- _Task objective_:
Reproduce exactly the lines from the one that holds "This screenshot has height=190, width=303." through the last line of the entries, both ends included, but not the pictures.

Collected data entries:
------------------------------

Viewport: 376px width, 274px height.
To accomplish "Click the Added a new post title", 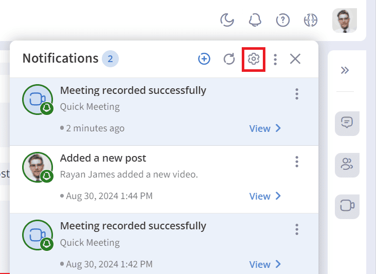I will pos(103,158).
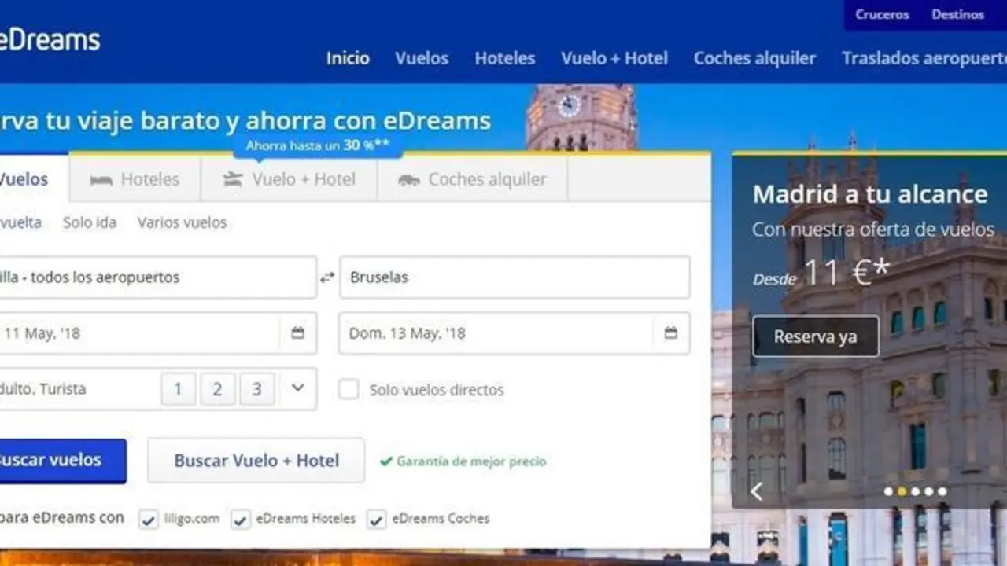Open the departure date calendar icon
This screenshot has height=566, width=1007.
tap(297, 333)
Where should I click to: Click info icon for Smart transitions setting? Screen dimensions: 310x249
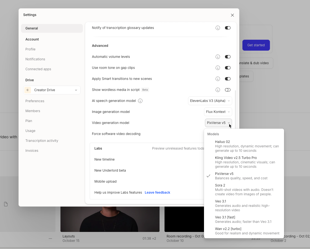pyautogui.click(x=218, y=79)
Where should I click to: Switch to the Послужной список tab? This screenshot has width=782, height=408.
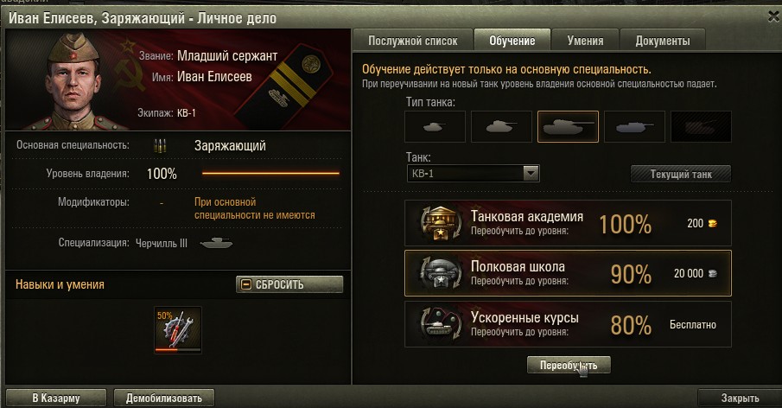tap(412, 41)
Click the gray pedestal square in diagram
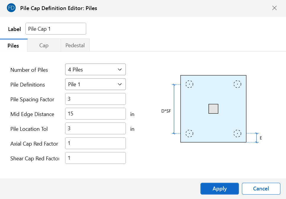 coord(213,109)
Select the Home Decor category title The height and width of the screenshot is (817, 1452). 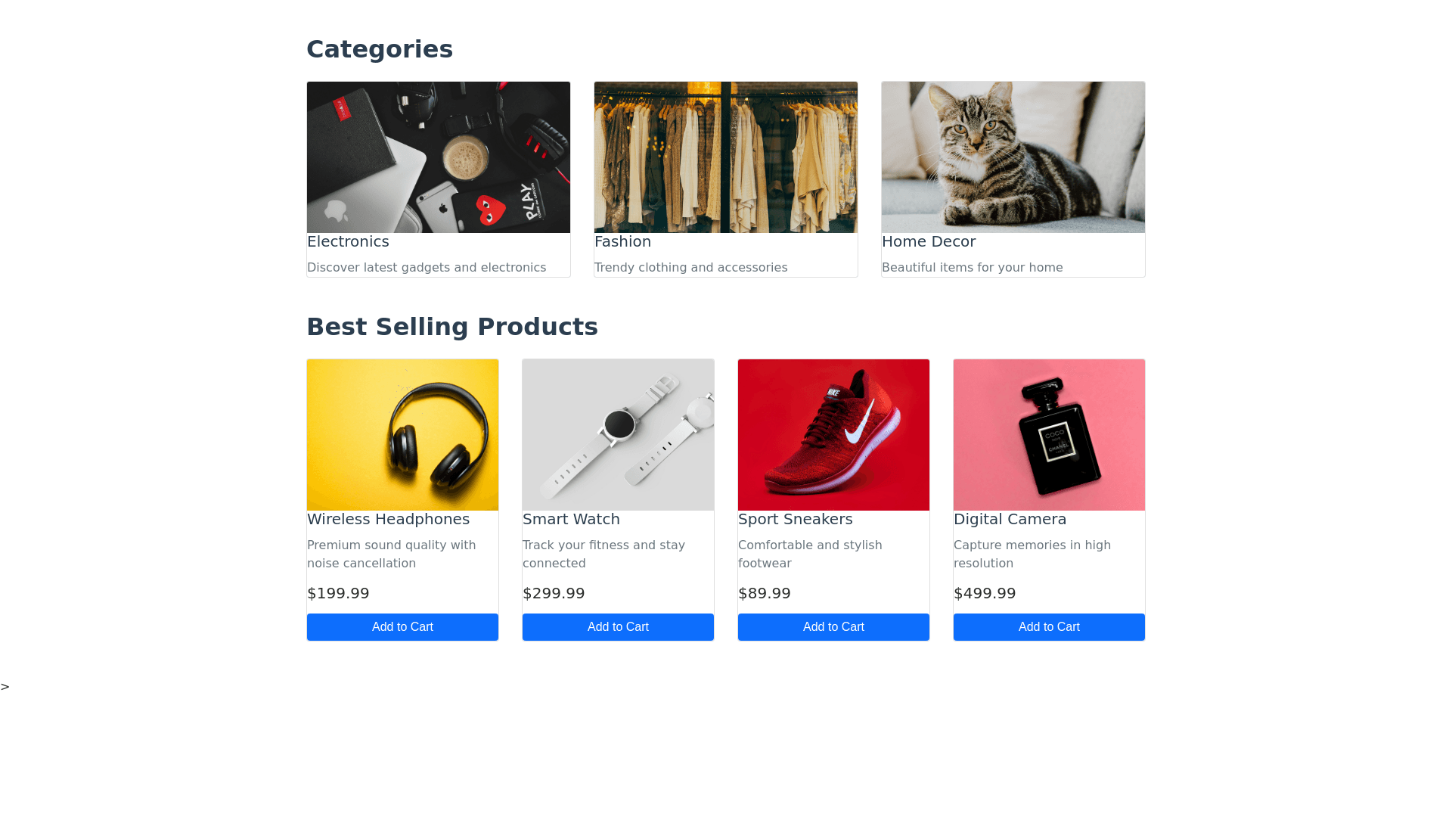929,242
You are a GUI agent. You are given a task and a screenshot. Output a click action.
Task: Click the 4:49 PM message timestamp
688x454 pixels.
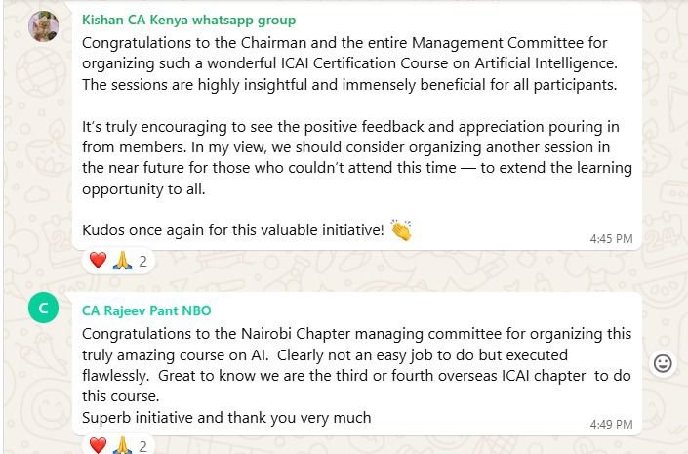611,425
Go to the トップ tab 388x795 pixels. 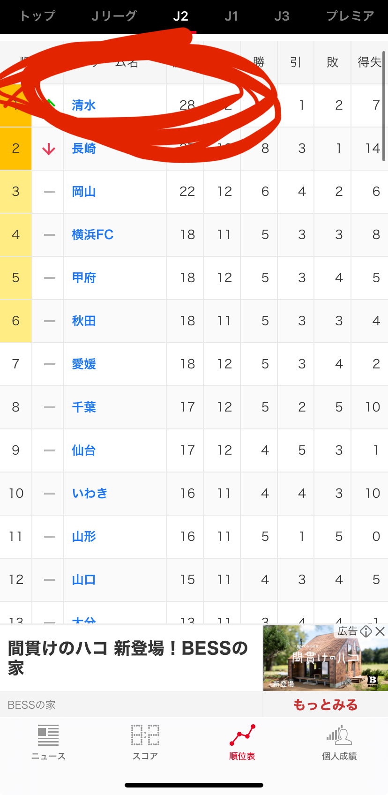[37, 16]
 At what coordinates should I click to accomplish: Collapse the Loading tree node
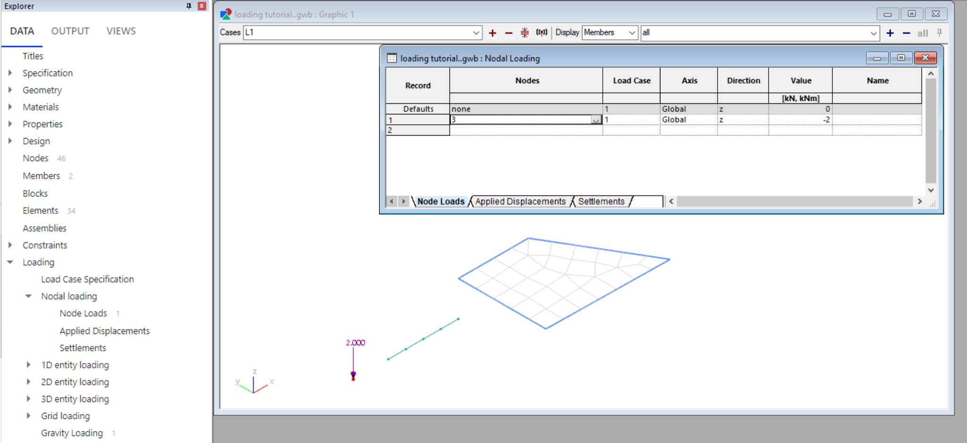pos(10,262)
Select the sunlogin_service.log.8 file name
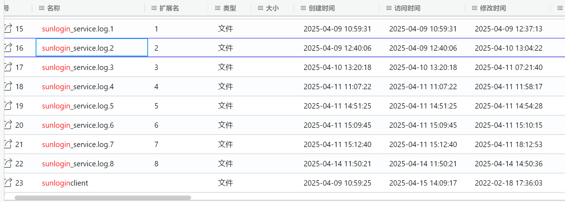565x202 pixels. click(x=78, y=164)
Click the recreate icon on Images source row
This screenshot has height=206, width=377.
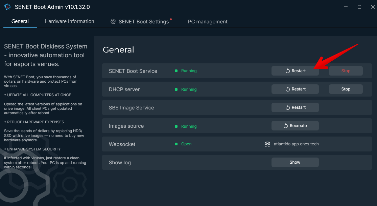(x=286, y=126)
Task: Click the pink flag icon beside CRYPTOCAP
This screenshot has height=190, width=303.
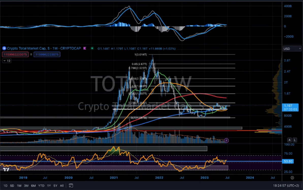Action: point(85,48)
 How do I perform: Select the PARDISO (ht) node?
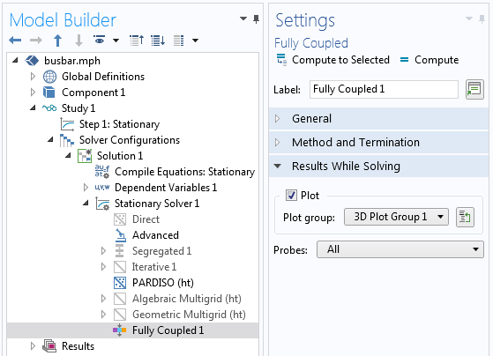[163, 283]
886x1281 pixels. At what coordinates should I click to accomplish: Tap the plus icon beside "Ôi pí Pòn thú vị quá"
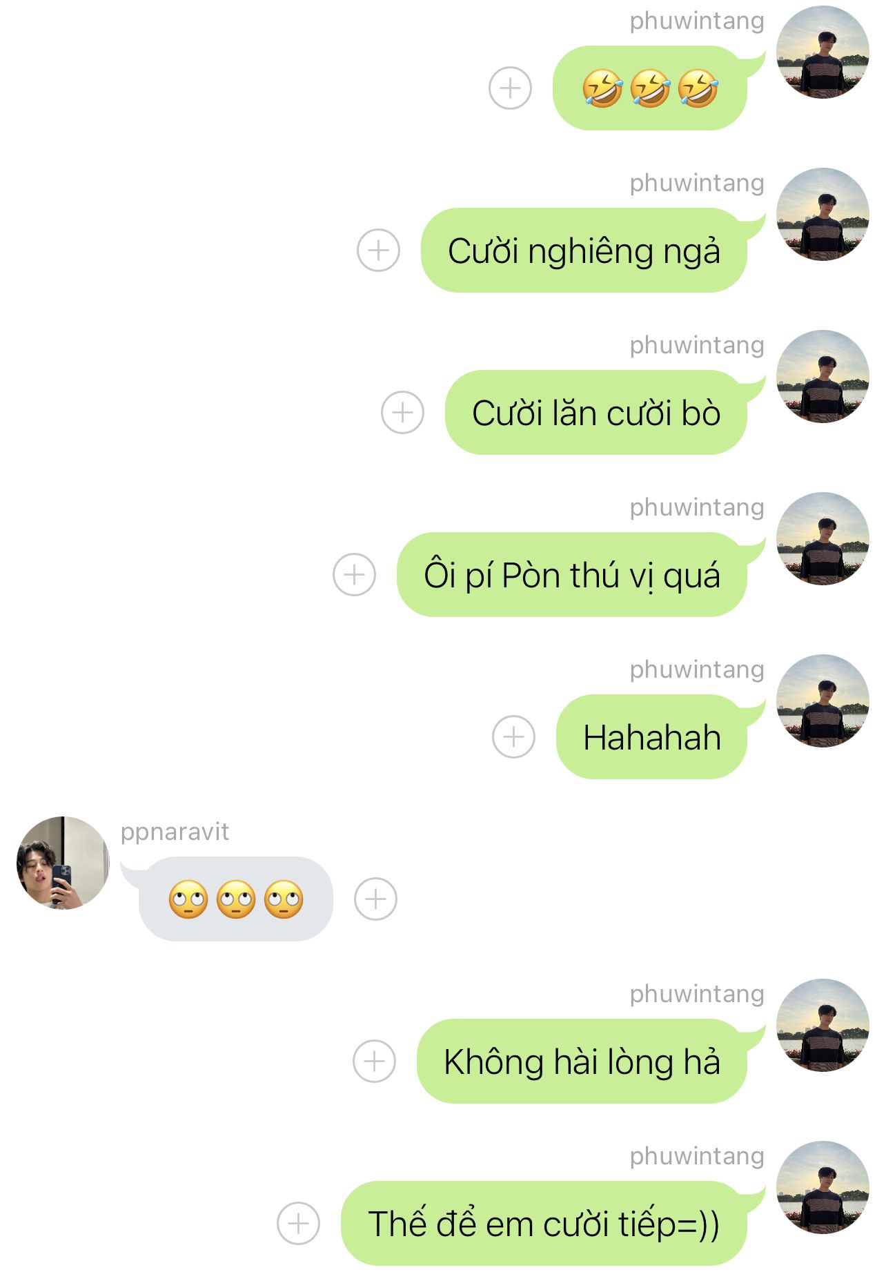[x=354, y=574]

------------------------------

- _Response to this task_:
This screenshot has height=190, width=303.
Action: point(85,48)
 How do I perform: Select the PARDISO (ht) node?
[163, 283]
886x1281 pixels. At what coordinates should I click to accomplish: Tap the plus icon beside "Ôi pí Pòn thú vị quá"
[x=354, y=574]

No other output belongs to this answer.